Posts Tagged “murphy”

Io e L. (il mio fido compagno matematicoso cervese) siamo sicuri che la sfiga domini i venerdì.

Prima è toccato a lui (preferisco soprassedere visto che non sono fatti miei), e oggi è toccato a entrambi.

Questa settimana ero salito a Ferrara con la mia macchina, così da essere libero di uscire la sera se avessi voluto (cioè non sarei stato costretto ad andare in bicicletta, poco comoda per andare fuori città).

Beh insomma, come mi pareva ovvio (il buon Murphy veglia sempre) questa settimana non ho adoperato nemmeno una volta la mia Punto. Evabbé, capita.

Tra l’altro questa era una settimana di una particolarità unica, dato che my father è stato operato proprio stamattina, e quindi volevo/era il caso di/dovevo andarlo a trovare. Allora io e L., finite le ore di geometria (sia benedetta l’Ale!), abbiamo pranzato con calma (evviva la Cri!) e siamo tornati con altrettanta calma alla mia casetta, pronti per tornare a casa. Giusto per la cronaca notiamo che siamo arrivati verso le 14.10 a casa.

Carichiamo la macchina, tutto è pronto..tranne la macchina, che è letteralmente morta. Giro le chiavi sul cruscotto, niente. Morta, defunta, kaputt! E il treno delle 14.15 è perso, giusto per la cronaca. Il successivo è alle 16.15.

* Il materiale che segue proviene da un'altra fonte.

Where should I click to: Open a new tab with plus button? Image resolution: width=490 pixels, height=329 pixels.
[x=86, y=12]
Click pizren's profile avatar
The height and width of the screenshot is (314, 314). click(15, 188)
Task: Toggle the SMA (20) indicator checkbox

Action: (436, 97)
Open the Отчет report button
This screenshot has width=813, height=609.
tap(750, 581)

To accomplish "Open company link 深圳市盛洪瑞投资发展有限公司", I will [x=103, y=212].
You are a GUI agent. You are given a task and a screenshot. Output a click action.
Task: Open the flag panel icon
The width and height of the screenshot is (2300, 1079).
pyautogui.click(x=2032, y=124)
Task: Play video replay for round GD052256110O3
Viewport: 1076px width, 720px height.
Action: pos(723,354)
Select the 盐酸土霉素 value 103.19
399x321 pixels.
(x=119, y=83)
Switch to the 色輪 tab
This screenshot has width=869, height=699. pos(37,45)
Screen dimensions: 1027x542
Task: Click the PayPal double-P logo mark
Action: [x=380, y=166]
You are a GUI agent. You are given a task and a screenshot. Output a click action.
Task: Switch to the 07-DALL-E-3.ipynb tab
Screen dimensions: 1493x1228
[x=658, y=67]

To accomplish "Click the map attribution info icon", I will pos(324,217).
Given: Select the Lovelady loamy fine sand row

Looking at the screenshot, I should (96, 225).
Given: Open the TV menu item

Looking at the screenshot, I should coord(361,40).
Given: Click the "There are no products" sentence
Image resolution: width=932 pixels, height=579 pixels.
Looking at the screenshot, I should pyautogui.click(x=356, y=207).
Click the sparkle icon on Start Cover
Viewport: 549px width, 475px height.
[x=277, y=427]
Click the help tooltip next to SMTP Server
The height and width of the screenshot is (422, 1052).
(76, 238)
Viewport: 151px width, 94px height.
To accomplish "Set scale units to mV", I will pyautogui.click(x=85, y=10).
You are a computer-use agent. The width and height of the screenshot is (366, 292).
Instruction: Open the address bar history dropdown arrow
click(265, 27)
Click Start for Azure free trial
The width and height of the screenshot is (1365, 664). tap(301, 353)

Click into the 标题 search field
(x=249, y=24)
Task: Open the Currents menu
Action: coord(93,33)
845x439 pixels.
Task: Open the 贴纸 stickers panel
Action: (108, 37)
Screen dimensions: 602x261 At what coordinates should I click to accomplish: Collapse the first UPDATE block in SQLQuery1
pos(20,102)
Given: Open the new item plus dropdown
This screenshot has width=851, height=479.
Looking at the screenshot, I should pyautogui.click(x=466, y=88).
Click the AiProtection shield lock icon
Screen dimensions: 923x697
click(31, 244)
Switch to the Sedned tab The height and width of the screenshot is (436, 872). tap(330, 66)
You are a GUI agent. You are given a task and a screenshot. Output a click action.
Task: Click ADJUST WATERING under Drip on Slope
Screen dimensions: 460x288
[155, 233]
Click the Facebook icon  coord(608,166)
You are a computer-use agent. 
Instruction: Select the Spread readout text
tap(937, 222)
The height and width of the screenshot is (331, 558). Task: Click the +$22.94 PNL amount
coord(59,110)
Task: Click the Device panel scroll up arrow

E ovviamente (Murphy mica sistema le cose a caso!) non c’erano i miei coinquilini per darmi una mano (magari avevano i cavi nella loro macchina). Stupendo.

Su su per le scale! Dove sono le pagine gialle? Ah eccole! Dunque..Elettrodomestici, elettronica, elettrauto! C’è qua in zona? Oh sì in via Foro Boario, dai che è a 5 minuti in bici. Pronto? Sì salve sono rimasto a piedi con la macchina. Siete aperti? Ah bene fra 10 minuti. Ottimo arrivo subito.

Arrivo dall’elettrauto Righetti e spiego che è successo. Tocca aspettare il collega del tipo. Aspetta aspetta e si fanno le 15. Oh, è arrivato! Lascio la bici qua? Sì va bene salgo con lei.

Attacca la macchina all’apparecchio nel retro della sua panda rosso fiammante (3-4 lustri fa) e riesco a mettere in moto la mia punto. Mollo un pelo il gas e la macchina si spegne. Come? devo dare del gran gas perché la batteria è proprio a 0? Ok. Diamo sto gran gas. Vado davanti io così se mi si spegne mentre vado lei è dietro. Oh bene la macchina riesce a non spegnersi. Eccoci dall’elettrauto.

Come lasciare la macchina qua e ci risentiamo stasera? Io devo andare a casa che poi devo andare a trovare mio padre all’ospedale!! Ah va bene, proviamo a caricare un paio di ore la batteria, giusto per vedere se si riesce a mettere in moto la macchina, che tanto poi devo fare 100 km tornando a casa e l’alternatore farà il suo lavoro, speriamo.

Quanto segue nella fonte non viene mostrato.